Breast Cancer Res Treat. 2025 Jul 12. doi: 10.1007/s10549-025-07759-7. Online ahead of print.

Abstract

Purpose: We aimed to characterize the genomic landscape of hormone receptor-positive (HR+)/HER2-negative breast cancer in patients with hormone therapy-resistant and -sensitive phenotypes.

Methods: HR+/HER2-negative patients who were disease-free for ≥2 years were considered hormone therapy-sensitive (n = 19), while those who experienced disease progression within 2 years were considered hormone therapy-resistant (n = 48). Whole-exome sequencing (WES) was performed on paired (treatment-naïve and relapse-site) tumor and germline-derived DNA from resistant patients (n = 19), and targeted next-generation sequencing (NGS) was performed on plasma-derived circulating tumor DNA (ctDNA) from resistant (n = 35) and sensitive (n = 19) patients.

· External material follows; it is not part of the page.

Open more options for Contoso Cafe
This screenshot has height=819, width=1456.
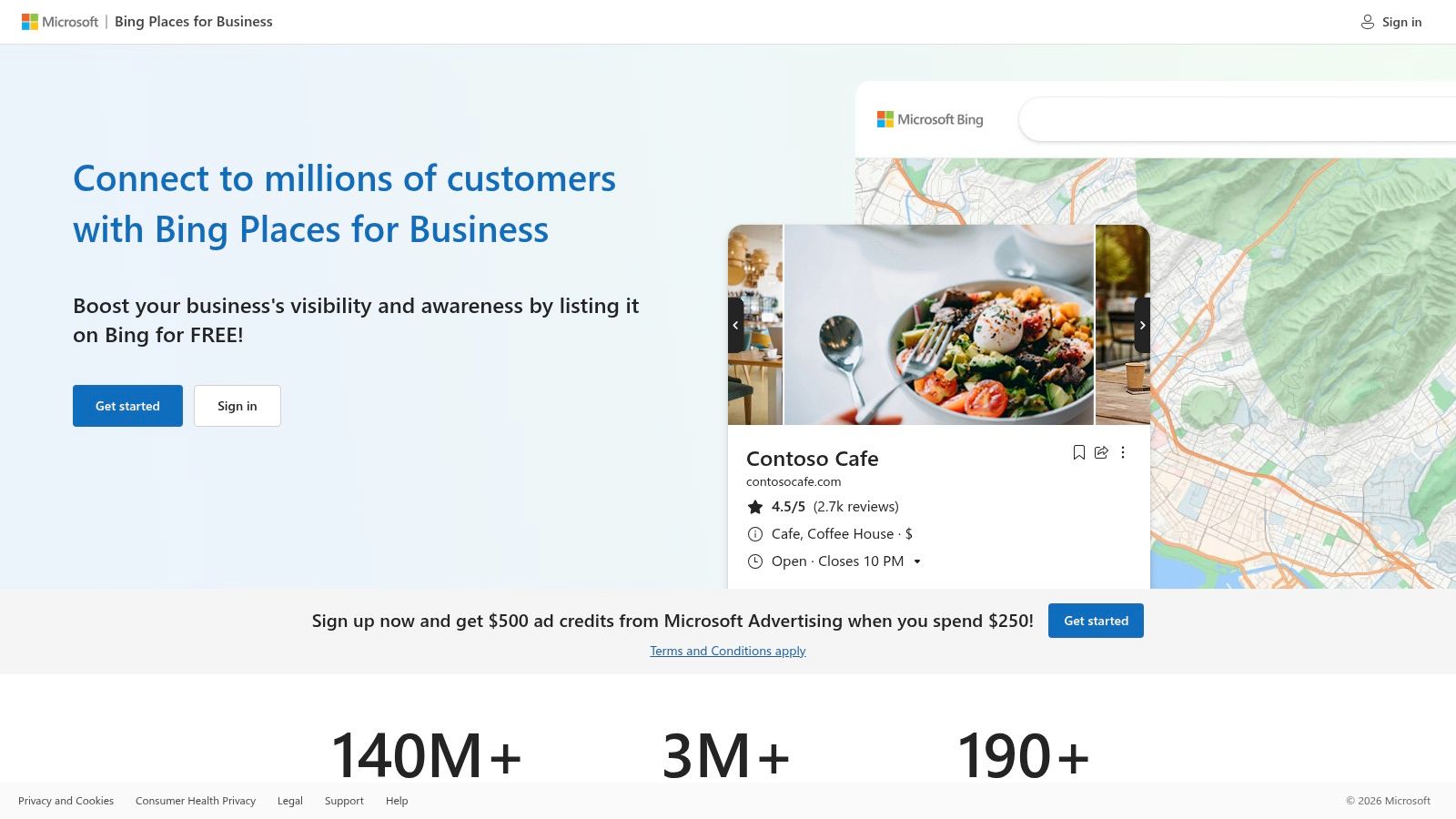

Results: In 19 resistant patients, the mutation burden was higher in relapse-site compared with treatment-naïve samples (median 0.883 vs 0.655 mutations/mb, p = 0.03), there were 64 driver mutations (median treatment-naïve versus relapse-site; 2/sample vs. 3/relapse), of which 21 mutations in 8 genes in 15 (78.9%) patients were classified as actionable, and branching evolutionary trajectories were seen in 18 (94.7%) patients, with the presence of PIK3CA and/or TP53 mutations in stem clones of 13 (68.4%) patients. ctDNA analysis in 35 resistant patients identified 27 actionable hotspot mutations, such as PIK3CA H1047X, AKT1 p.E17K, CDH1 p.R63X, CDKN2A p.X50*, ERBB2 p.D769Y, and ESR1 p.E380Q, in 25 (71.4%) patients. Among 19 patients with hormone therapy-sensitive disease who were in remission at the time of sample collection, ctDNA analysis showed driver mutations in 10 (52.6%) patients, of whom 2 patients subsequently experienced relapse and died.

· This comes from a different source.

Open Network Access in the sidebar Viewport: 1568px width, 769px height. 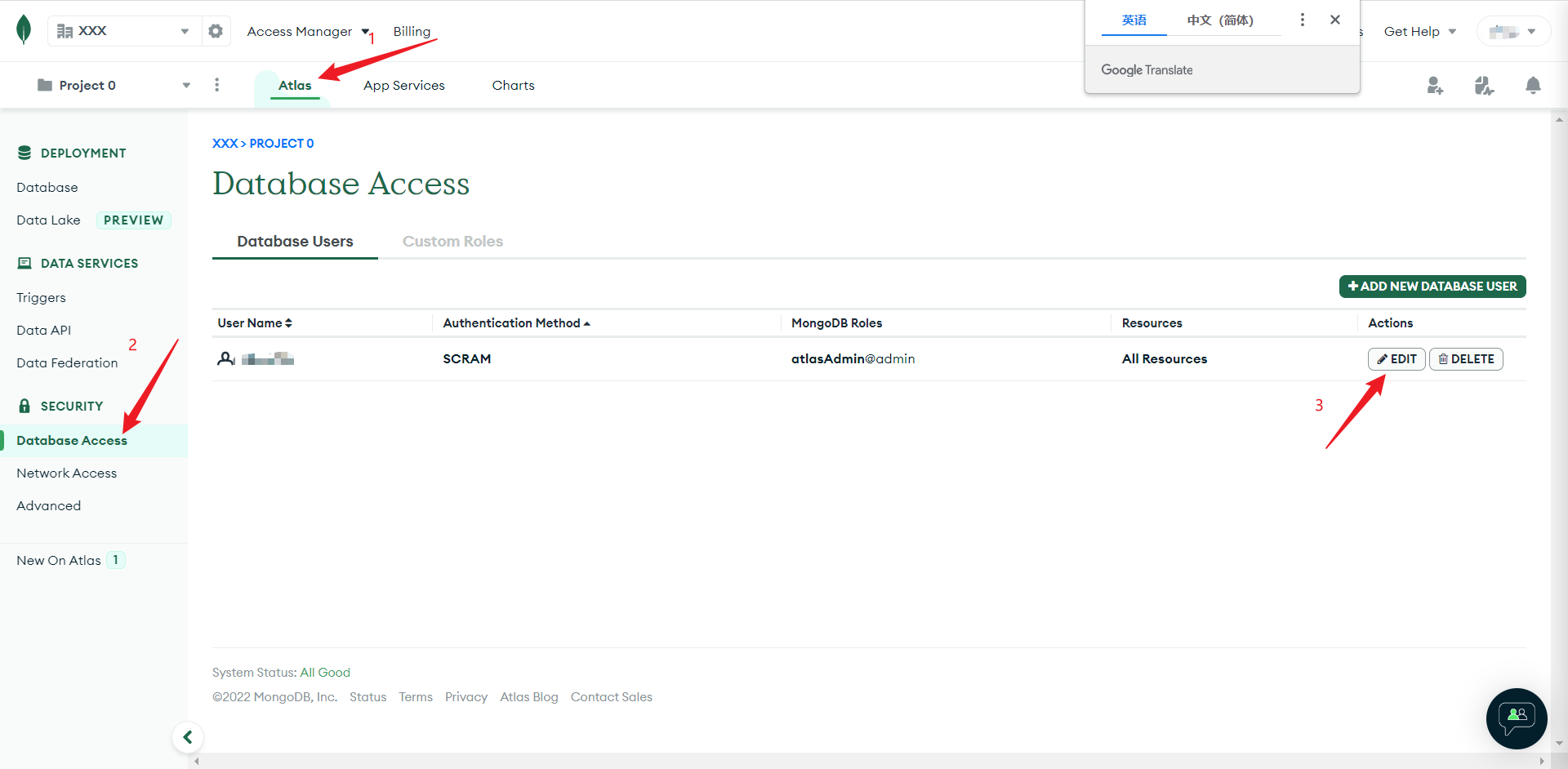click(67, 473)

Conclusion: Hormone therapy-resistant HR+/HER2-negative breast cancers are polyclonal, acquire actionable alterations at relapse, and moderate-depth ctDNA successfully identifies many clonal mutations, suggesting a role for liquid biopsy monitoring in these patients.

Keywords: Actionable mutations; Breast cancer; Circulating tumor DNA; Hormone therapy resistance; Liquid biopsy.